Peter Nwosu, PhD (the “N” is silent), American Council on Education (ACE) Fellow and Fulbright Scholar, started his tenure in 2019 as Provost and Senior Vice President for Academic Affairs and Student Success at the Herbert H. Lehman College, a Hispanic and Minority Serving Institution and a senior college of the 25-member colleges of the City University of New York (CUNY), the nation’s largest urban public university system. Prior to this role, he served as Provost and Vice President for Academic Affairs at Clark Atlanta University (CAU), Atlanta, Georgia, a private Historically Black College and University, and Associate Vice President for Academic Programs and Accreditation Liaison Officer at California State University, Fullerton, a Hispanic Serving Institution. A passionate advocate for access to high quality education for our nation’s increasingly diverse student body, and a systems thinker and strategic planner with a strong belief in the power of collaboration and shared governance, he has led strategic initiatives to foster institutional effectiveness, advance student success outcomes, and enhance these institutions’ national reputation and visibility as engines of upward mobility and community engagement.
Dr. Nwosu began his career at California State University, Sacramento, one of the 23 campuses of the California State University System, rising through the ranks to become tenured full Professor of Communication Studies. A nationally recognized teacher-scholar of intercultural and international communication, Dr. Nwosu has served as journal editor, presented at regional, national, and international conferences, and authored/co-authored more than 90 scholarly writings, including three books, refereed journal papers, book chapters, and training manuals. A graduate of the Harvard Institutes for Higher Education, he earned his Ph.D. in Communication Studies from Howard University in Washington, D.C.

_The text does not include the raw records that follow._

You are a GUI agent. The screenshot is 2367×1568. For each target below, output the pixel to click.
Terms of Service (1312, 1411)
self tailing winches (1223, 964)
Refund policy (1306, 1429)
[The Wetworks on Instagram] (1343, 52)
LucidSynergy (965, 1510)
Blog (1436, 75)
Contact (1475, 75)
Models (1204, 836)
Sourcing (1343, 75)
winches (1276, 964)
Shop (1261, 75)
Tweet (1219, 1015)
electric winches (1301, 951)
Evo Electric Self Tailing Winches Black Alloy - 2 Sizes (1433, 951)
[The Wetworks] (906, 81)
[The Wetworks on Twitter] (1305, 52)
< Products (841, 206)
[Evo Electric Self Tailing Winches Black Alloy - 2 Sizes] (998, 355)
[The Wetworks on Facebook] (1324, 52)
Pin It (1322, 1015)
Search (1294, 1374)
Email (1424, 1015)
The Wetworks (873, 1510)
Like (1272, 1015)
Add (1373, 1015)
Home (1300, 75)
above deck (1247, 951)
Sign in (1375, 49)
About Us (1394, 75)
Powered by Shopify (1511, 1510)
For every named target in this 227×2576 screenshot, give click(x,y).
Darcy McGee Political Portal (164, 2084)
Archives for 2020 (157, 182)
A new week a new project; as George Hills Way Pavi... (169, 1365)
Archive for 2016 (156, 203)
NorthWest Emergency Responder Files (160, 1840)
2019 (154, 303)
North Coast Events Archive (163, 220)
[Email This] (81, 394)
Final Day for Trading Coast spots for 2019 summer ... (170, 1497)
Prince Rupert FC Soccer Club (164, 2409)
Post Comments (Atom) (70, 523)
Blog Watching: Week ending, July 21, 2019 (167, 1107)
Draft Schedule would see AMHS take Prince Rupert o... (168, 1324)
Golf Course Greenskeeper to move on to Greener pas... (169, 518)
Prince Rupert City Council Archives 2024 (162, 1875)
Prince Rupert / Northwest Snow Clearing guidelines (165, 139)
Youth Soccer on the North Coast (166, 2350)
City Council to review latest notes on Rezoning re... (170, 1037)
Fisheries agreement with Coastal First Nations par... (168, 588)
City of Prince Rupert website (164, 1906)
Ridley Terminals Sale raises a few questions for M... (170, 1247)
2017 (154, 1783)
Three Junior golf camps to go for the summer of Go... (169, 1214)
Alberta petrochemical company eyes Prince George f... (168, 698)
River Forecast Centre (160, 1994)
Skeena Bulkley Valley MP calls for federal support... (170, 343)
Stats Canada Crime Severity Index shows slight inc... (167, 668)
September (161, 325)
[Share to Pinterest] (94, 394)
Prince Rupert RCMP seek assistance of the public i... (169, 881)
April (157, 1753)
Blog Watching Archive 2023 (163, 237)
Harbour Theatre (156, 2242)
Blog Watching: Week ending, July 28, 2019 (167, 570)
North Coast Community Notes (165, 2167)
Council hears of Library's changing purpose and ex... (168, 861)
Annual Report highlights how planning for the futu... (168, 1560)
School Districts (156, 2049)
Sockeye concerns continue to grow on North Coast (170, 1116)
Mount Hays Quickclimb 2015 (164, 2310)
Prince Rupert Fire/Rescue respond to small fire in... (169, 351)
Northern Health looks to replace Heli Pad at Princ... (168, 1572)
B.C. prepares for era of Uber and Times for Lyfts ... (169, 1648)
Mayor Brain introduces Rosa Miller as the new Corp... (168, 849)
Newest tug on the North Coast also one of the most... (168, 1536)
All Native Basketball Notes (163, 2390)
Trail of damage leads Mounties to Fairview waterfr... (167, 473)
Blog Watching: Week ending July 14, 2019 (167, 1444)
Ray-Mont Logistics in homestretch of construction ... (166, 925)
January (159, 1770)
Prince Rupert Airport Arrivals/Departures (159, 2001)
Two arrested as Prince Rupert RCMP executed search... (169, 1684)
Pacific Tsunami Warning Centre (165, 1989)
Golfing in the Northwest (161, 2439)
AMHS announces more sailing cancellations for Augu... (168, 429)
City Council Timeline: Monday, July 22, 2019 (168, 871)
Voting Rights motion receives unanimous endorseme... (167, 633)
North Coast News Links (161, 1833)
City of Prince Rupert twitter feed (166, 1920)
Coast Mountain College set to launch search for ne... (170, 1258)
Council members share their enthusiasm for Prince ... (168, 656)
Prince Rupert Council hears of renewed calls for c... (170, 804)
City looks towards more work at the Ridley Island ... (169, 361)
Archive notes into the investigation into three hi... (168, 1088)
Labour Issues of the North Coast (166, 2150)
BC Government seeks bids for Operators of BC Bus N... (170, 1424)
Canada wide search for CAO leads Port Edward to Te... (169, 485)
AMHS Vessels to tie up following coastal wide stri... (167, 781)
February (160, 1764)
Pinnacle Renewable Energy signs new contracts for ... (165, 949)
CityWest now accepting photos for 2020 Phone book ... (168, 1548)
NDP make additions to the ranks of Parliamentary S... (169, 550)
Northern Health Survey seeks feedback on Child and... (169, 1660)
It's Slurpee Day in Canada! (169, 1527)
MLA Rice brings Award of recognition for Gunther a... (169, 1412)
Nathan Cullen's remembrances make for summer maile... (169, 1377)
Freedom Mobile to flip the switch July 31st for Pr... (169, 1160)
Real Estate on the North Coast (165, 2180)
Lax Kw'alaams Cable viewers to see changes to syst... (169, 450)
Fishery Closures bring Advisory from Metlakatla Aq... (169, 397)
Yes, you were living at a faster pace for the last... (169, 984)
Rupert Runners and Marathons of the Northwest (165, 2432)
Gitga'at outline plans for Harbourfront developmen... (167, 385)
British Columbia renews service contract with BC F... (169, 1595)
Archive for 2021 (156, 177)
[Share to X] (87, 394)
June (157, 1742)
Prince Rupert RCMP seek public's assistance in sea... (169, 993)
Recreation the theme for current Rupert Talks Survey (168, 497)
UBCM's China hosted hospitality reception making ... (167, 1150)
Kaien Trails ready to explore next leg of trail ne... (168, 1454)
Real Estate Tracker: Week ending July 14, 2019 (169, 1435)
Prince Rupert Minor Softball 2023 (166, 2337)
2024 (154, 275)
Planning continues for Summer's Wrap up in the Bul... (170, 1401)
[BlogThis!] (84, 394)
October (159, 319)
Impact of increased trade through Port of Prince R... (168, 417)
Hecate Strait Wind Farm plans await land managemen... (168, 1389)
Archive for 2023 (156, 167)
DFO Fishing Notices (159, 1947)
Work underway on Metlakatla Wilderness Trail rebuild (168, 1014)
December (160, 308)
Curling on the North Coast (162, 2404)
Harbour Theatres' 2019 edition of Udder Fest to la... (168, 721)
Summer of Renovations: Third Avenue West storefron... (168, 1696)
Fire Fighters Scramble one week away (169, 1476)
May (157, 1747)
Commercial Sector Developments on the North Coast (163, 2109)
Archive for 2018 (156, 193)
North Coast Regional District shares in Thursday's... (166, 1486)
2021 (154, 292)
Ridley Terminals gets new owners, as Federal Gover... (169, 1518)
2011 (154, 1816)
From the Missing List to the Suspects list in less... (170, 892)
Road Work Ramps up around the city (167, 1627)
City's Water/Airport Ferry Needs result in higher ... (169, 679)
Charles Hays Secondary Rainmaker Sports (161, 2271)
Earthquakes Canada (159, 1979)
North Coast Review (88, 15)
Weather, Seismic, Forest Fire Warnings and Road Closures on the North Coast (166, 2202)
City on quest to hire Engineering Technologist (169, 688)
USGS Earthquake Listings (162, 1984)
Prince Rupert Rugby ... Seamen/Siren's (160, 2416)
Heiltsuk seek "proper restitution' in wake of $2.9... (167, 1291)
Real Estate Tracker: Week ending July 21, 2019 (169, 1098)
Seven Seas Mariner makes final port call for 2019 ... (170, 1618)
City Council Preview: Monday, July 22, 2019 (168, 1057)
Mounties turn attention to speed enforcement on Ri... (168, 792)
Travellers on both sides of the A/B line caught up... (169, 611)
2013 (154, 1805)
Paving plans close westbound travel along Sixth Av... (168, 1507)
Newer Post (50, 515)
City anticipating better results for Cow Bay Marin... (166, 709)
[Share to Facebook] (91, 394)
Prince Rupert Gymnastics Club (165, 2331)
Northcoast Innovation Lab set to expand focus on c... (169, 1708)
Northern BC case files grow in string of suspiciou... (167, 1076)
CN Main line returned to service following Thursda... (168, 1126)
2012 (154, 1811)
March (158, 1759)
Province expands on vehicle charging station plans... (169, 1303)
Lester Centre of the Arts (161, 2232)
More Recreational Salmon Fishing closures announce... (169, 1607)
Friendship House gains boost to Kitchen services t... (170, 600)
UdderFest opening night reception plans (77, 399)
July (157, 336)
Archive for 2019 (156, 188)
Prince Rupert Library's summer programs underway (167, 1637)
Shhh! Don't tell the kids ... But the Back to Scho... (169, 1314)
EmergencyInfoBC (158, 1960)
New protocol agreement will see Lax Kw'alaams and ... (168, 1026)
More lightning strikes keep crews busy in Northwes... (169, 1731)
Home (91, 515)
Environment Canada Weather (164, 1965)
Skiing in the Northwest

Dr. Nwosu serves as Principal Investigator, CUNY-NYC-Louis Stokes Alliance for Minority Participation in STEM involving 12 CUNY colleges and funded by the National Science Foundation as well as co-director of the CUNY Leadership Institute funded by the Mellon Foundation. He also chairs the board of directors of the CUNY Mexican Studies Institute and the CUNY Institute for Health Equity. In addition, he serves as vice chair of the board of directors of the Washington, D.C.-based Institute for Higher Education Policy (IHEP), a nonprofit research and advocacy organization committed to promoting access and success in higher education for all students, and sits on the advisory boards of the American Association of State Colleges and Universities’ Committee on Academic Innovation and Transformation, the national Association of Chief Academic Officers (ACAO), and the Sacramento-based California Urban Partnership (CUP). He was formerly member of the board of directors of the American Council on Education (ACE) Fellows Program, chaired the Western States Communication Association Intercultural Communication Interest Group, and served as secretary of the International and Intercultural Communication Division of the National Communication Association. His work has taken him to more than 40 U.S. states and 30 countries.